Несмотря на все эти обвинения, сердце мое - за римлян. Я не вижу ни этрусских республик, ни свободолюбивых обычаев галлов. Напротив, во всей человеческой истории я вижу жизнь и деятельность римского народа, а чтобы любить, надо видеть. Вот как объясню я свое пристрастие к остаткам римского величия, к развалинам, к надписям. Моя слабость идет еще дальше: в древнейших церквах я усматриваю копии античных храмов. Восторжествовавшие после длительных преследований христиане яростно разрушили храм Юпитера, но построили рядом церковь святого Павла. При этом они использовали колонны только что разрушенного ими храма Юпитера, а так как у них не было никакого представления об искусствах, они, сами того не подозревая, подражали языческому канону.
Монахи и феодалы, которые теперь - худшая зараза, в свое время действовали отлично. Тогда ничто не делалось ради пустой теории, тогда повиновались необходимости. Нынешние привилегированные предлагают взрослому человеку пить молочко и ходить на помочах. Нет ничего нелепее, но все мы так начинали. Что до меня, то я считаю святого Франциска Ассизского подлинно великим человеком. Может быть, именно в силу этих убеждений, возникших у меня как-то бессознательно, я и чувствую некоторую склонность к соборам и древним церковным обрядам. Но мне нужно, чтобы они были действительно древними: как только речь заходит о св. Доминике и об инквизиции, я вижу разгром альбигойцев, "спасительные жестокости" Варфоломеевой ночи и по естественной ассоциации Нимские убийства 1815 года. Признаюсь, весь мой аристократизм улетучивается при виде гнусных Трестальонов и Трюфеми.
Выехав из Альбано, мы увидели тотчас же за могилой Горациев и Куриациев прелестную долину - первый после Болоньи и нашей милой Ломбардии красивый пейзаж.
Необычное положение дворца Киджи; красивые деревья, вид на море; величавый пейзаж; итало-греческая архитектура.

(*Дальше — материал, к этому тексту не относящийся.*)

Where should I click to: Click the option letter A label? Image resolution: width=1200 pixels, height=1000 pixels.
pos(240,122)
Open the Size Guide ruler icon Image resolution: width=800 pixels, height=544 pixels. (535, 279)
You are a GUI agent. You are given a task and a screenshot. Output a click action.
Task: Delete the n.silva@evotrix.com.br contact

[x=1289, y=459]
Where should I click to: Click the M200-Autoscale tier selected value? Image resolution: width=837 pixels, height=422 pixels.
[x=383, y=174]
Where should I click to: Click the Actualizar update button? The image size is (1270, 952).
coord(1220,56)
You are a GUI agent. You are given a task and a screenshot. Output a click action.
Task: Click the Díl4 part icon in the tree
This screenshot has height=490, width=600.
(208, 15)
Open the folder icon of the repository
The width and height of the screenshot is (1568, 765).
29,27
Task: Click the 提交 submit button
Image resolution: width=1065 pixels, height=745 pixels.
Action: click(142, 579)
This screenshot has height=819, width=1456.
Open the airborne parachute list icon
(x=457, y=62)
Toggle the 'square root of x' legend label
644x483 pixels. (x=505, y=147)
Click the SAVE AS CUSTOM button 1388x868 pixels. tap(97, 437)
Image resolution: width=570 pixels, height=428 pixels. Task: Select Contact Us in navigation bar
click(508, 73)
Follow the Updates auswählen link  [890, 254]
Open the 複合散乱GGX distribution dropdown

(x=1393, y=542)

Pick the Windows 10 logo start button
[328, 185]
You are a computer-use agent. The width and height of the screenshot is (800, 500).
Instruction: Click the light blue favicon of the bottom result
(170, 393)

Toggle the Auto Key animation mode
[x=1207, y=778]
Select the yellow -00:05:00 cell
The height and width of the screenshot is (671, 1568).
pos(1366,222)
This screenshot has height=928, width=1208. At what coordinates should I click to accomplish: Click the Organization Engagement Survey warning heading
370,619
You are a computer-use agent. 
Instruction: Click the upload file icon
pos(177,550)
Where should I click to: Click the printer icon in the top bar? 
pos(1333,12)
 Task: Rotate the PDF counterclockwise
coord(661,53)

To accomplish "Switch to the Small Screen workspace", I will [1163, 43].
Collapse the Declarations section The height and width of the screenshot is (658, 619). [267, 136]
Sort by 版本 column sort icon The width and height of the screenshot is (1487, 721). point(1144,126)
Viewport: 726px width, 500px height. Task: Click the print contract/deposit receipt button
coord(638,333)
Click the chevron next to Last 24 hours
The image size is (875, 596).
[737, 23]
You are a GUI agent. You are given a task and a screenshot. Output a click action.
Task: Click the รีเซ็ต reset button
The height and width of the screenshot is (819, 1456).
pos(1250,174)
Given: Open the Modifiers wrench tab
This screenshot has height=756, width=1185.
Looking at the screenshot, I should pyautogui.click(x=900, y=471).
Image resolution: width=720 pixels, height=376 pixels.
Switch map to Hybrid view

7 февраля. В Террачине, в прекрасной гостинице, построенной Пием VI, который умел править государством, нам предложили отужинать вместе с путешественниками, прибывшими из Неаполя. Среди семи-восьми человек я замечаю очень красивого молодого блондина, немного лысеющего, лет двадцати пяти - двадцати шести. Спрашиваю его о неаполитанских новостях, особенно музыкальных; ответы его точны, блестяще остроумны. Спрашиваю, есть ли у меня надежда еще увидеть в Неаполе "Отелло" Россини, - он отвечает улыбкой. Говорю ему, что, на мой взгляд, Россини - это надежда итальянской музыкальной школы, единственный человек, от природы наделенный гением, успех которого зиждется не на богатстве аккомпанемента, а на красоте самих голосовых партий. Тут я замечаю у своего собеседника некоторое смущение, спутники его улыбаются: оказывается, это сам Россини. К счастью и благодаря чистой случайности, я не упомянул ни о лености, присущей этому одаренному композитору, ни о его многочисленных заимствованиях у других.